Now I ask: does it take only a doctor to save a life? One significant feature the 21st century’s education has imbued into its curriculum is the recognition of the indispensability of synergy of disciplines in resolving societal problems. In other words, all disciplines are held in high esteem with insignificant preferences because of their peculiarities. In this sense, students are allowed, without elements of force, to study what they deem fit has alignment with their passions. They are not made to believe that without having to study specific professional courses, they cannot be relevant in the society.
However, Nigeria’s education has been unable to align itself with this line of thinking. Although many would say this is largely concerned with the way the Nigerian society is structured; but educational institutions have greater impacts on the society. In Nigeria’s education, students of political science or sociology are made to believe that their chance of being relevant both in the school environment and society is one out of ten. This has created room for inferiority complex, which in most cases resort to suicide.

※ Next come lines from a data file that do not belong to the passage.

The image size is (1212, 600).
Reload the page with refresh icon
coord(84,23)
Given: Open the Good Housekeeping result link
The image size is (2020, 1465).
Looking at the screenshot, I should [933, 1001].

Furthermore, the above is of course one of the causes of suicide in Nigerian universities. The insensitivity of these universities to the emotional and psychological beings of their students is another challenge. Students are subject to unnecessary stress. This is the case of Uzaka Ebiweni, a 300-level student of Medicine and Surgery of the Niger Delta University(NDU), who in May 2019 committed suicide for FAILING his examination.
Also, on same note, on May 15, the media reports had that 22-year-old Chukwuemeka Akachi, a final year student of the department of English and Literary Studies at the University Of Nigeria, NSUKKA, committed suicide. There are numerous examples as virtually all Nigerian universities are victims. Suicide has multidimensional causes, but in the case of universities, I believe it can be reduced to the barest minimum if operational mechanisms, which can help students uncover whom they are, discover themselves within themselves, in other words, that would integrate individual passions in the academy system, are institutionalized. Currently, there is dearth of such structures that would match who some students want to become. Note, not everyone who loves to save life would be a good doctor.
Africa’s first Nobel Laureate, Prof. Wole Soyinka, who is one of the living witnesses of the glory days of Nigeria’s education, in 2011, out of his frustration against the current system, asked the then Federal government to declare state of emergency in the sector. In fact, he also went as far as suggesting the shutdown of all tertiary institutions for two years, reinforce what Ivan Illich called deschooling society.
This tells us how Nigeria’s education is no longer a viable institution. Certainly, there are glaring proofs that would justify the reason for Prof. Soyinka’s frustration against Nigeria’s education, even beyond the ones given above.
However, it is obvious the sector has met with its nadir, but rather than cross our fingers, it would be appropriate for concerned stakeholders to take proactive steps to sanitise the sector.